金を手に入れて粘りに入ったつもりが、角を打たれて受けにくいです。

63角成が甘いようです。43同角成同銀59金

角は切って成銀を払うのでしょう。これだと角金の持ち駒が替っているので48角は49金で怖くありません。(69飛には79飛と受けます。)65銀に82飛

くらいでしょう。81桂を取れればほぼ金得です。52飛には交換して53歩とかでも良いですが、49金打としっかり守るものかもしれません。



△ 71飛51歩

は入ります。78金にひもを付けた効果、5筋に歩を打たせない効果はありますが、後手玉を固めさせた感じです。81飛成で十分という局面ではないですから、ちょっと難しくしているかもしれません。


△ どうせ取られるからと53桂成あるいは53桂不成

と捨てて、53同銀引59金48金に65角

攻防に打って、54歩47銀59金71飛48飛38銀打

と受けに回ることはできます。先手が指しやすいくらい。


△か○ 77角

とすえて、49成銀54角43金

43同角成同銀33角成同玉25桂

42玉82飛52銀33金51玉49銀

ほぼ必然で詰めろ逃れの詰めろをかけられます。71金に53歩と攻められるので先手の勝ち筋でしょうか。


△か× 他には98角(87角や76角も同じ)

として空き王手狙いで65桂にひもを付けておく手もあります。49成銀53桂成54歩同角43金

これは清算しても寄りではないので

53桂不成

のほうが正しそうです。54歩41桂成同玉54角

受けに駒を使わせて49銀となれば先手の勝ち筋です。

だけど41桂成に58飛

が詰めろです。42成桂同玉82飛52桂

32金から追っても後手玉は詰まず、駒を使わせる手もないので残念ながら先手の負け。


☆ まとめ

先手が有利か優勢くらいなのでいろいろ選択肢があるのですが、有力なのは
59同金(自然な手)
54角(後第一感に思える)
でしょう。ほかに思いつかなければこれらを掘り下げて考えればよいです。

59同金に48金というのが嫌な感じですが、よく見れば詰めろではない2手すきの手です。しかも後手は金を使ったので54角がより厳しくなっています。以下の寄せを見つけたら勝ち切れます。

54角は指したいけれど、結局後手は43金と受けるしかないというのはわかります。

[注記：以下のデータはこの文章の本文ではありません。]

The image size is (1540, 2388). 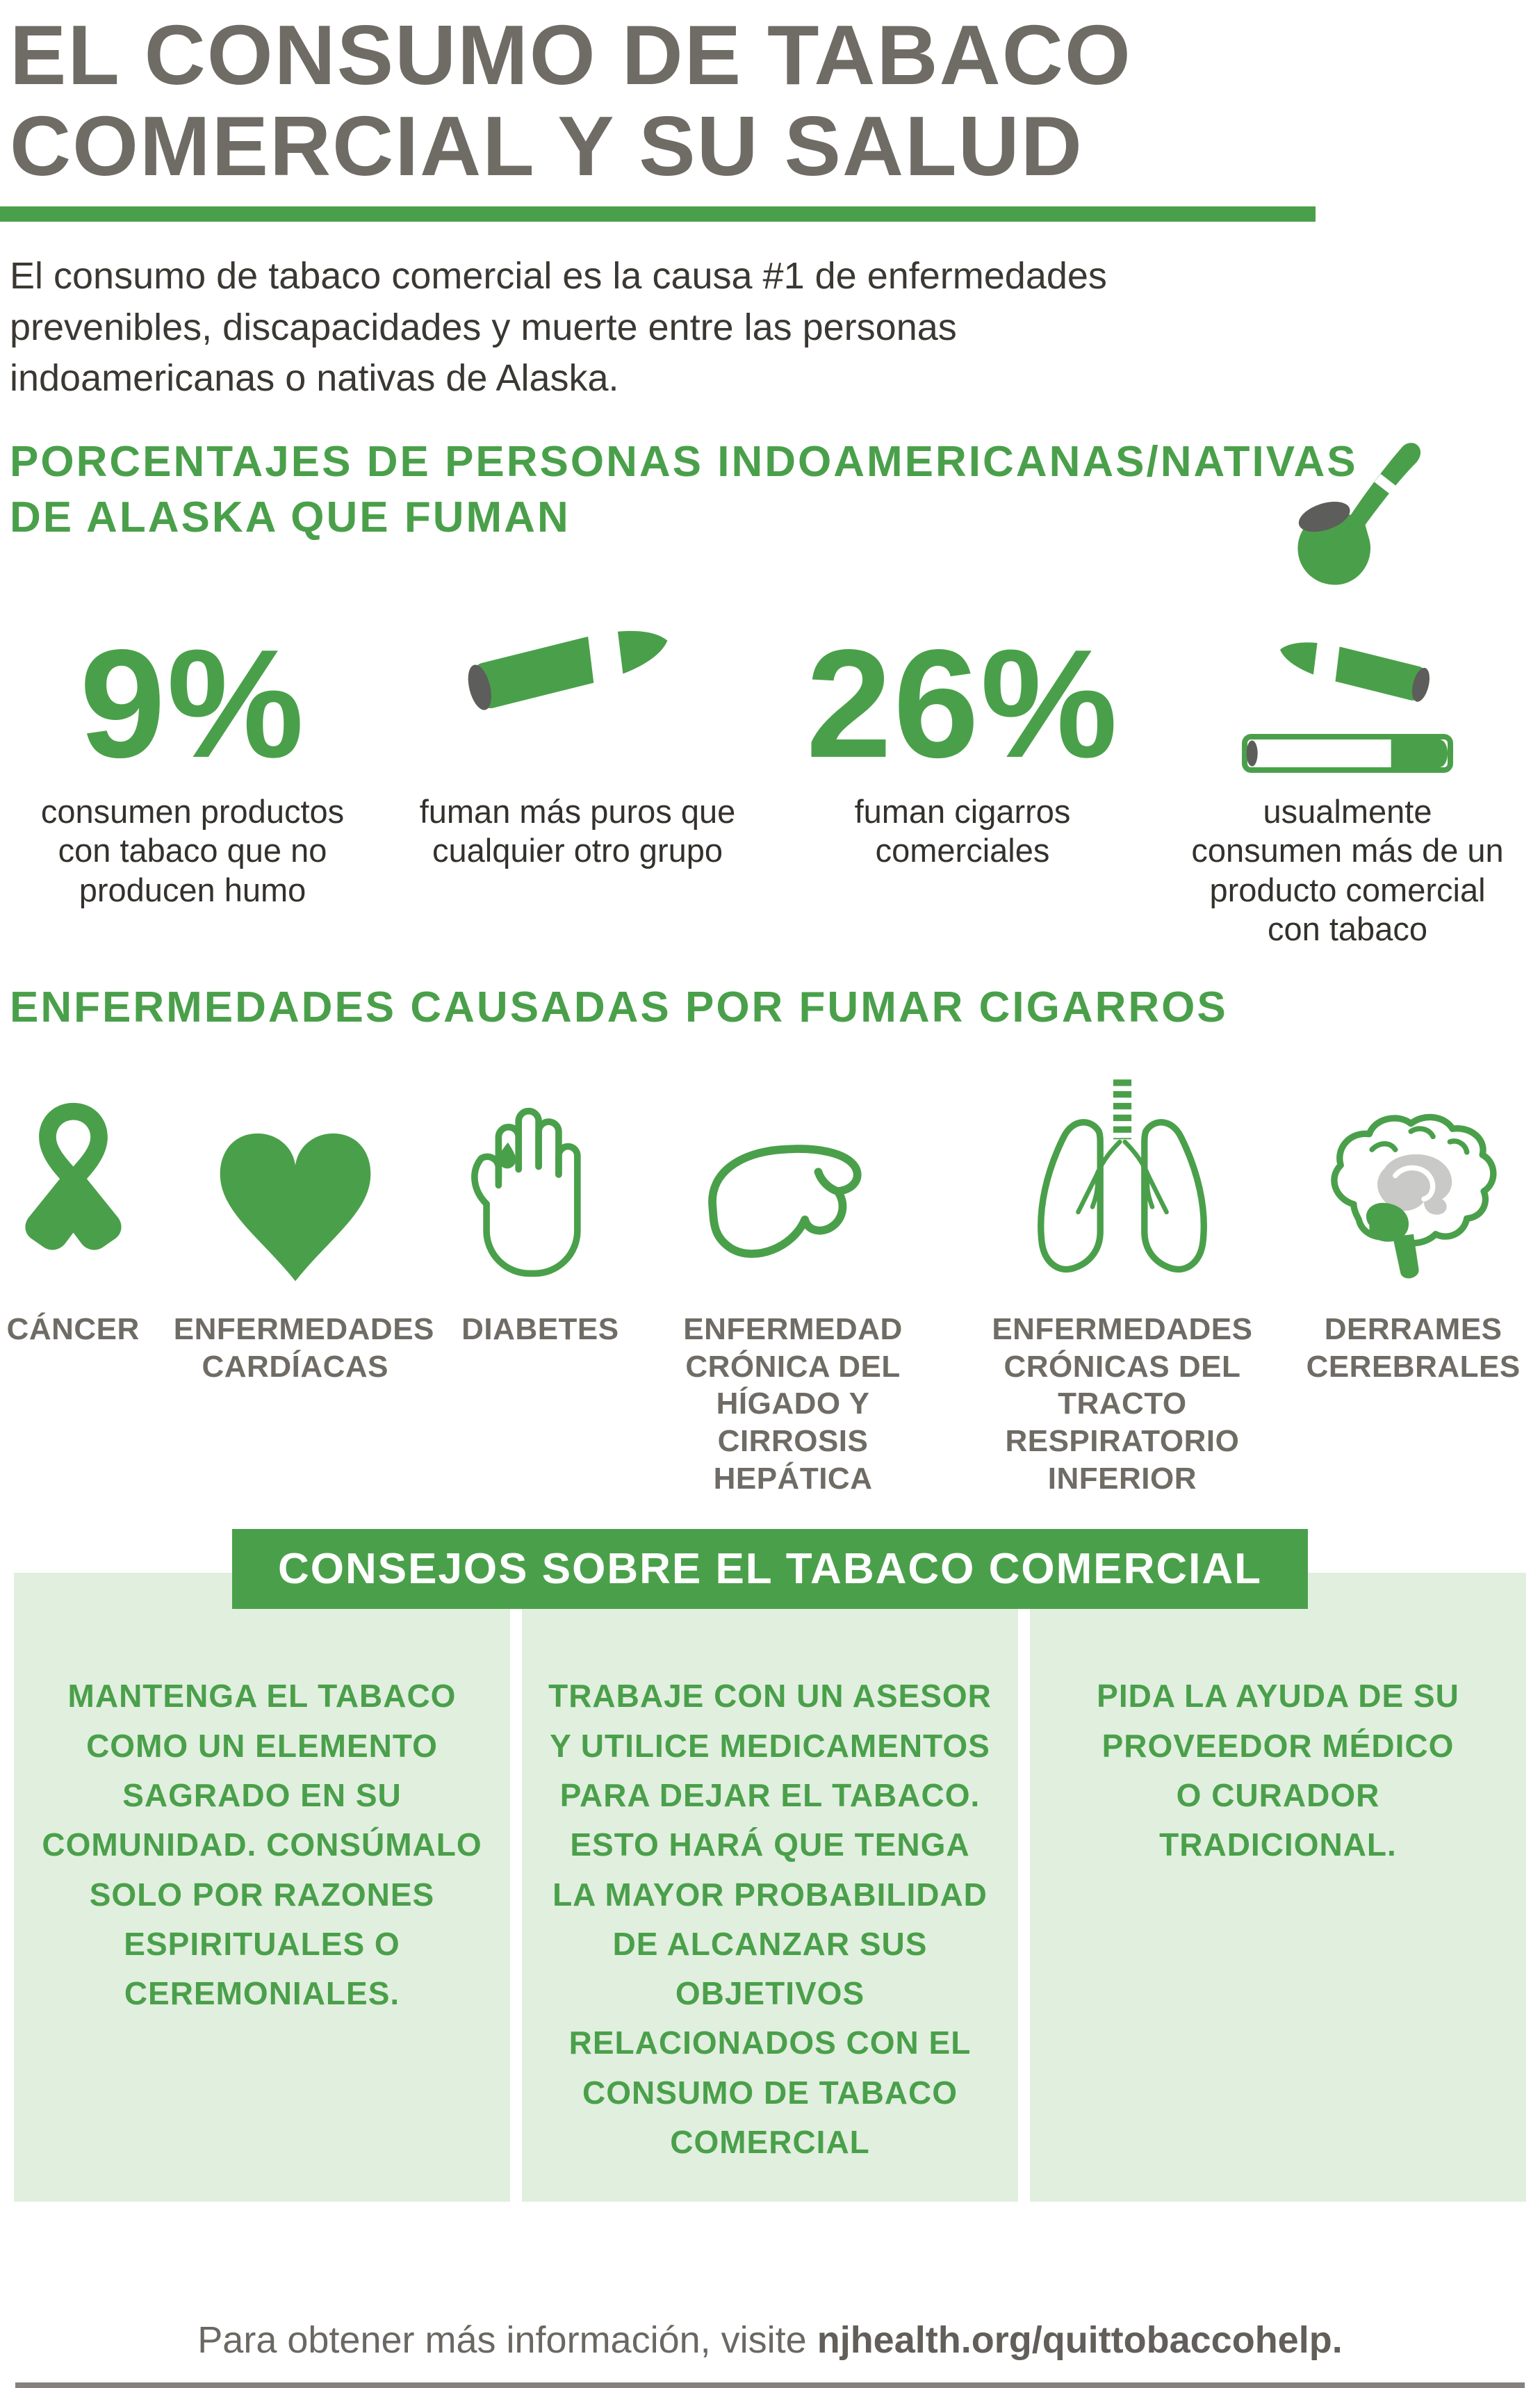 I want to click on cigar-icon, so click(x=568, y=668).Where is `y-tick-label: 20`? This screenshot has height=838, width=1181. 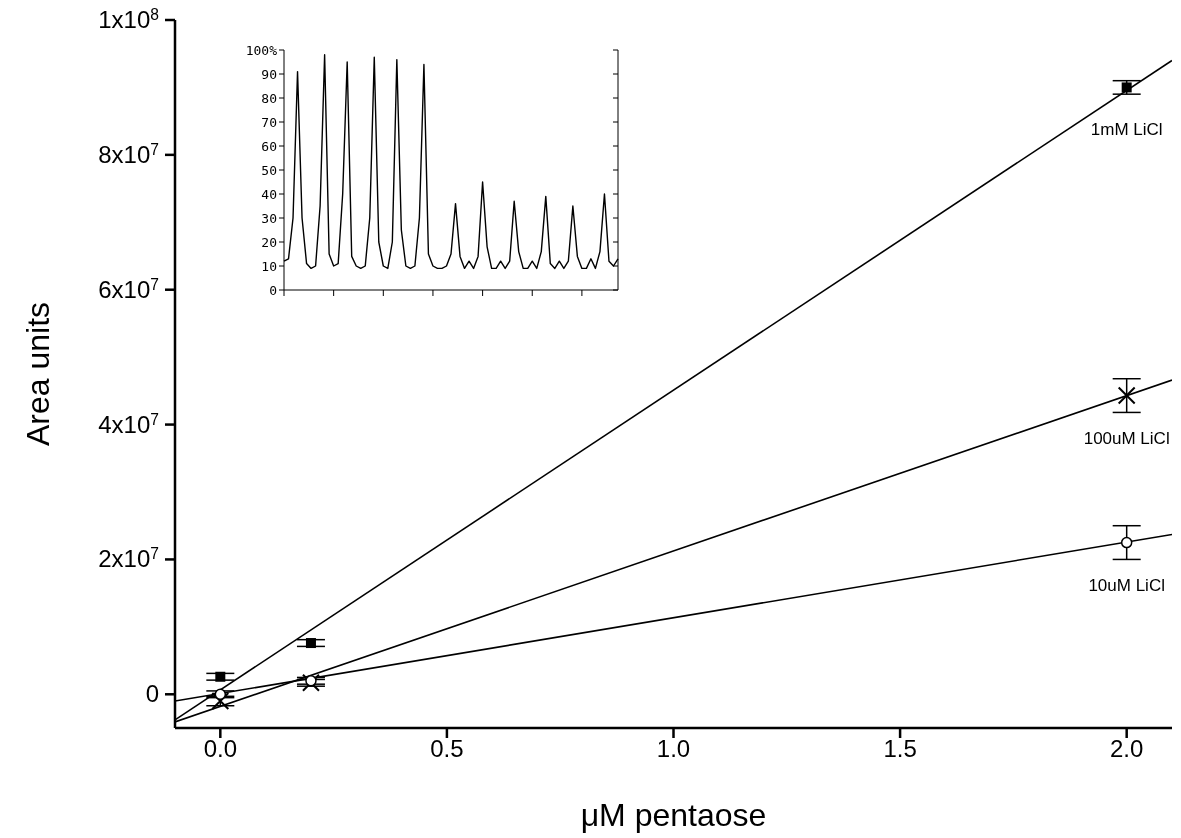 y-tick-label: 20 is located at coordinates (269, 242).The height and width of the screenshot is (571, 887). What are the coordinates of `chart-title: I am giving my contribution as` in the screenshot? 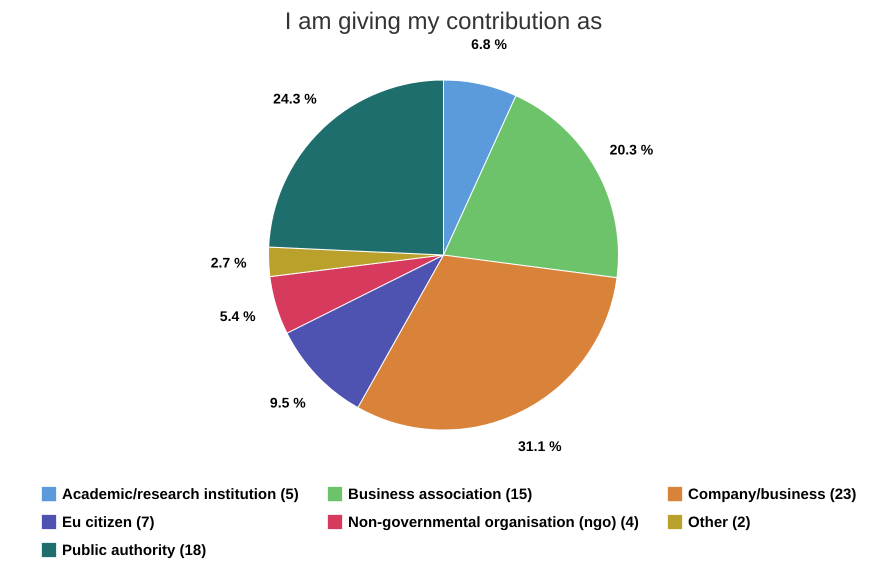 It's located at (443, 22).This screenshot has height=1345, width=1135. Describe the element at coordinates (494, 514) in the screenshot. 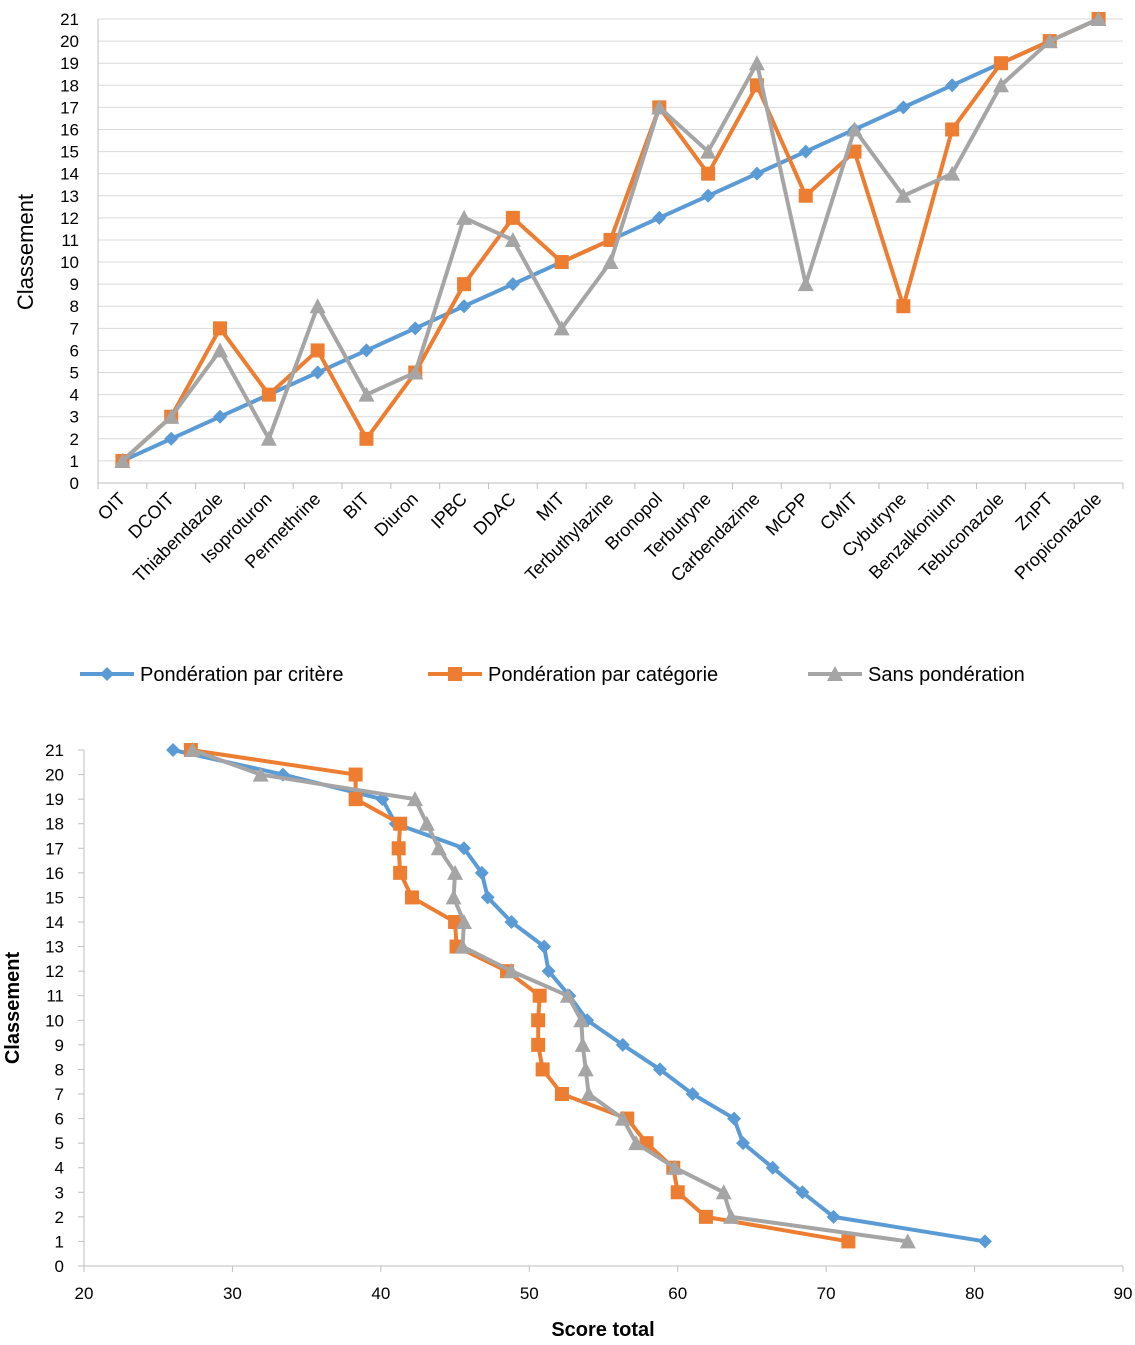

そこで角を逃げるしかないとすれば(考えたら)危ないです。角を切って59金と受けたら、部分的には角金交換で駒を損しているのですが、59金に48金を回避して、安全な勝ち方になっていました。金を持ち駒にしていると受けやすいということもあります。それでも駒得のままだというのが心強いところですね。

先に受けた59同金は寄せを考えることになり、先に攻めた54角が受けて勝つことを考えるというのは面白い現象ですが、どちらの勝ち方もできるようになりたいものです。